Selected extract.
==============================
The data_list is the ArrayList<> returned from the MT library.
boolean pass = true;
ArrayList<Something> local = new ArrayList<Something>(256);
for (int spin=0; spin<10; ++spin)
{
try {
local.addAll(data_list);
}
catch (java.util.ConcurrentModificationException ce) {
pass = false;
}
finally {
if (pass) break;
pass = true;
}
}
Assuming variable pass is true, how should I operate on local?
There is no safe way to do this. You should not catch ConcurrentModificationException.
The iterators returned by this class's iterator and listIterator methods are fail-fast: if the list is structurally modified at any time after the iterator is created, in any way except through the iterator's own remove or add methods, the iterator will throw a ConcurrentModificationException. Thus, in the face of concurrent modification, the iterator fails quickly and cleanly, rather than risking arbitrary, non-deterministic behavior at an undetermined time in the future.
Note that the fail-fast behavior of an iterator cannot be guaranteed as it is, generally speaking, impossible to make any hard guarantees in the presence of unsynchronized concurrent modification. Fail-fast iterators throw ConcurrentModificationException on a best-effort basis. Therefore, it would be wrong to write a program that depended on this exception for its correctness: the fail-fast behavior of iterators should be used only to detect bugs.
==============================
Work to do.
#1 In the ConcurrentModificationException thread, rewrite the paragraph beginning "Note that the fail-fast behavior" as a short bulleted list that keeps its main facts.
#2 From the ConcurrentModificationException thread, extract the passage that opens with the words "Note that the" and closes with "to detect bugs.".
#3 Write what comes next in the ConcurrentModificationException thread, following on from its final sentence.

[Stored data]
==============================
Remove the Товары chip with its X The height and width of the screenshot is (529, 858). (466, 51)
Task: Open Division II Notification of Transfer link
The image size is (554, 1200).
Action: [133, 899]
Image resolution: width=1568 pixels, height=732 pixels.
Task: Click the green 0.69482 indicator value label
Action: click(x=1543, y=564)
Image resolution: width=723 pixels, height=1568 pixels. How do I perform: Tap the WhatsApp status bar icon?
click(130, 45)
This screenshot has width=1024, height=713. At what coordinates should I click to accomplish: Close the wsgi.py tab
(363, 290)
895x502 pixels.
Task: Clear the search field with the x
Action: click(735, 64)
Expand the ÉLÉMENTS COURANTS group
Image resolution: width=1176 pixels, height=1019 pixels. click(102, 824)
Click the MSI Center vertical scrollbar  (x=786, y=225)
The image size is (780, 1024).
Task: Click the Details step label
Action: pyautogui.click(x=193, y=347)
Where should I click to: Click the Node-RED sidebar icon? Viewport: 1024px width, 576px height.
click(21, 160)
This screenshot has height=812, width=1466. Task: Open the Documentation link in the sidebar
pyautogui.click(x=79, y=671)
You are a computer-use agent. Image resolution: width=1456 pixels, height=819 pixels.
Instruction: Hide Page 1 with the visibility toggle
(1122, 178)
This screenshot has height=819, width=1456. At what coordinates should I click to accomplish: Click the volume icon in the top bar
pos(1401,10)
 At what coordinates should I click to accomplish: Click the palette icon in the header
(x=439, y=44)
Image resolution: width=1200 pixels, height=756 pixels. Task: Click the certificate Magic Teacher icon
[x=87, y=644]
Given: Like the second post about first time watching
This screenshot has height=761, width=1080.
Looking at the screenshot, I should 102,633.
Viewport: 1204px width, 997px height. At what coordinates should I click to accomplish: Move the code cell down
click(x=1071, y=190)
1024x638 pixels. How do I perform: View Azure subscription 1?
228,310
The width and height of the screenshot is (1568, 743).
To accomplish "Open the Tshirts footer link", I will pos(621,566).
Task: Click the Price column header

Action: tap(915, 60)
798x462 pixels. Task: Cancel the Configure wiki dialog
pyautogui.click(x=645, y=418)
==============================
Answers to each task.
#1
- An iterator's fail-fast behavior cannot be guaranteed, because hard guarantees are generally impossible when unsynchronized concurrent modification occurs.
- Fail-fast iterators throw ConcurrentModificationException only on a best-effort basis.
- A program should therefore not depend on this exception for its correctness.
- Fail-fast behavior should be used only to detect bugs.

#2
Note that the fail-fast behavior of an iterator cannot be guaranteed as it is, generally speaking, impossible to make any hard guarantees in the presence of unsynchronized concurrent modification. Fail-fast iterators throw ConcurrentModificationException on a best-effort basis. Therefore, it would be wrong to write a program that depended on this exception for its correctness: the fail-fast behavior of iterators should be used only to detect bugs.

#3
Some collections, like HashMap, even can enter an infinite loop when used this way. Here's an explanation of how it happens.
You should not do this. There is no correct way to do this.
Either you misunderstand how the library works, or you need to switch out your library with one written by a competent developer.
What library are you using?
You don't define exactly what you mean by safe, and don't specify what kind of modifications are being performed to the list, but in many cases it may be acceptable to iterate over it manually by index, i.e.
for (int index = 0; index < data_list.size(); index ++)
local.add(data_list.get(index));
The way I see it, there are four possible kinds of modification, with varying degrees of acceptability:
New items could be appended. This solution should work appropriately for this case, as long as the list does not grow enough to trigger a backing list expansion (and as this should happen with exponentially-reducing frequency, retrying if it occurs should be guaranteed to succeed eventually).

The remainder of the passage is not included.